### Stored data entries
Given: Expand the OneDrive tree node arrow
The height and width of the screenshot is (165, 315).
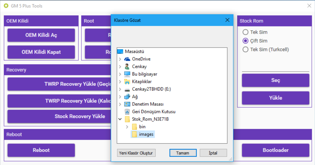Looking at the screenshot, I should [x=120, y=59].
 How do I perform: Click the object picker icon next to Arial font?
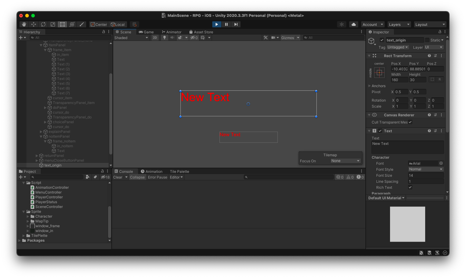(x=441, y=163)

### Requirement
Reproduce exactly, with every picture left out, the lines from the one that contains "The height and" to the final line of the records above.

### Task solution
The height and width of the screenshot is (165, 315).
Looking at the screenshot, I should [x=120, y=59].
 How do I perform: Click the object picker icon next to Arial font?
(x=441, y=163)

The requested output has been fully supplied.